§ What to work on
In everything from the line containing "The image size is (833, 469)." down to the line containing "center [399, 21].", switch "Find" to "Show" and leave all else unchanged. Give back only those lines.

§ Data
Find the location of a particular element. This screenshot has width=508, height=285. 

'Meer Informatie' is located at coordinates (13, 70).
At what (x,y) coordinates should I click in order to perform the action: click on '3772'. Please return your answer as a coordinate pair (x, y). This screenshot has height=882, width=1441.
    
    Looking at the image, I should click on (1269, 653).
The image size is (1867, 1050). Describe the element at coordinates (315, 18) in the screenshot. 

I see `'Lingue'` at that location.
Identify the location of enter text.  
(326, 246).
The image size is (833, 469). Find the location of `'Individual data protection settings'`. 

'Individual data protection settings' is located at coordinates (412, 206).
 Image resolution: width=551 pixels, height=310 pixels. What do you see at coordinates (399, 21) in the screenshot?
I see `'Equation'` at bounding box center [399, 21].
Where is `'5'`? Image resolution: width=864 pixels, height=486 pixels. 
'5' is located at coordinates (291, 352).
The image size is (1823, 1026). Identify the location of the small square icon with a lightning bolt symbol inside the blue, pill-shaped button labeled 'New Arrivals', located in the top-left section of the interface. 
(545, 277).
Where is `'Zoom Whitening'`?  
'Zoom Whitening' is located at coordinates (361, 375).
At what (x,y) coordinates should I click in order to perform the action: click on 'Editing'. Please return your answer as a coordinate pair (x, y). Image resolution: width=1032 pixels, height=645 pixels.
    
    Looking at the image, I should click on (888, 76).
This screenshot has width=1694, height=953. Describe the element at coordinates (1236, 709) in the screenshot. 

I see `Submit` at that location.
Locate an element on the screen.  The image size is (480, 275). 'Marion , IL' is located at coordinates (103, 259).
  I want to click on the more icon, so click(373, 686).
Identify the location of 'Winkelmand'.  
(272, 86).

§ Reply to the task
The image size is (833, 469). Show the location of `'Individual data protection settings'`. 

'Individual data protection settings' is located at coordinates (412, 206).
 Image resolution: width=551 pixels, height=310 pixels. What do you see at coordinates (399, 21) in the screenshot?
I see `'Equation'` at bounding box center [399, 21].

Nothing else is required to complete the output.